While the area of lands remaining in public ownership is small, compared with the vast area in private ownership, the natural resources of those in public ownership are of immense present and future value. This is particularly trite as to minerals and water power. The proper bureaus have been classifying these resources to the end that they may be conserved. Appropriate estimates are being submitted, in the Budget, for the further prosecution of this important work.
IMMIGRATION
The policy of restrictive immigration should be maintained. Authority should be granted the Secretary of Labor to give immediate preference to learned professions and experts essential to new industries. The reuniting of families should be expedited. Our immigration and naturalization laws might well be codified.
WAGE EARNER
In its economic life our country has rejected the long accepted law of a limitation of the wage fund, which led to pessimism and despair because it was the doctrine of perpetual poverty, and has substituted for it the American conception that the only limit to profits and wages is production, which is the doctrine of optimism and hope because it leads to prosperity. Here and there the councils of labor are still darkened by the theory that only by limiting individual production can there be any assurance of permanent employment for increasing numbers, but in general, management and wage earner alike have become emancipated from this doom and have entered a new era in industrial thought which has unleashed the productive capacity of the individual worker with an increasing scale of wages and profits, the end of which is not yet. The application of this theory accounts for our widening distribution of wealth. No discovery ever did more to increase the happiness and prosperity of the people.
Since 1922 increasing production has increased wages in general 12.9 per cent, while in certain selected trades they have run as high as 34.9 per cent and 38 per cent. Even in the boot and shoe shops the increase is over 5 per cent and in woolen mills 8.4 per cent, although these industries have not prospered like others. As the rise in living costs in this period is negligible, these figures represent real wage increases.

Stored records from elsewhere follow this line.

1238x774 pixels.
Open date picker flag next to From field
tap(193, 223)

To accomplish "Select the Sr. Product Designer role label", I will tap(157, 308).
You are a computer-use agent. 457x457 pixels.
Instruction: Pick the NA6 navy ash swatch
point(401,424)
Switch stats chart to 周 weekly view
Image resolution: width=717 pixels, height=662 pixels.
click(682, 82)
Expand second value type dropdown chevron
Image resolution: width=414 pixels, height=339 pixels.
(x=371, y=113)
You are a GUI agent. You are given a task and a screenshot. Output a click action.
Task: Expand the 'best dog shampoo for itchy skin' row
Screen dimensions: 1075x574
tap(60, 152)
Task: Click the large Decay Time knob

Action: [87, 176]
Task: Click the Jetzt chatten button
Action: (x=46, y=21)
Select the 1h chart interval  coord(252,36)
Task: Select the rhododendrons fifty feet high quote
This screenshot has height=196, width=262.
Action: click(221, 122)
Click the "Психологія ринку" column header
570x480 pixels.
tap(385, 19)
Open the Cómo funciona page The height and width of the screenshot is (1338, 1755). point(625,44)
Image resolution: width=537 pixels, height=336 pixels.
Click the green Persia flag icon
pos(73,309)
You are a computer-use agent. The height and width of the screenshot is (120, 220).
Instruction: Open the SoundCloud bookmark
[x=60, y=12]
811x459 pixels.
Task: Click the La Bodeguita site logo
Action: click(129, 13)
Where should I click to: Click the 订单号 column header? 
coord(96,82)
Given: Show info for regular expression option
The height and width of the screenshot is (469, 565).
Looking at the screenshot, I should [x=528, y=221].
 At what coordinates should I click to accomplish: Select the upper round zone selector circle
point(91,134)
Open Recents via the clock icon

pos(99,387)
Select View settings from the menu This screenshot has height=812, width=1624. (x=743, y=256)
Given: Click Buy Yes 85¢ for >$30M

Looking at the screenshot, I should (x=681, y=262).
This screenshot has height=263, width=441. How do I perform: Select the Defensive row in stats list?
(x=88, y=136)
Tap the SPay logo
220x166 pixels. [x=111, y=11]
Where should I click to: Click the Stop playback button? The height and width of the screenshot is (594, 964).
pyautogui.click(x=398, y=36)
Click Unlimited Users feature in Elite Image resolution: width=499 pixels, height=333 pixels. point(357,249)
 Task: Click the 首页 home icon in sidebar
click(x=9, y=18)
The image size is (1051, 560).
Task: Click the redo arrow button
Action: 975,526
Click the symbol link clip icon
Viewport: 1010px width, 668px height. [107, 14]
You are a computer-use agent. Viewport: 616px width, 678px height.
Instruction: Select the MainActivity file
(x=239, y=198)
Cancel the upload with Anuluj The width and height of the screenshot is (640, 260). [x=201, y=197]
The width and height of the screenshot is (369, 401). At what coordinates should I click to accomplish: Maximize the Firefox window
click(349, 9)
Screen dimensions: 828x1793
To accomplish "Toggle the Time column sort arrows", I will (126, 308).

The cause of constructive economy requires that the Government should cooperate with private interests to eliminate the waste arising from industrial accidents. This item, with all that has been done to reduce it, still reaches enormous proportions with great suffering to the workman and great loss to the country.
WOMEN AND CHILDREN
The Federal Government should continue its solicitous care for the 8,500,000 women wage earners and its efforts in behalf of public health, which is reducing infant mortality and improving the bodily and mental condition of our citizens.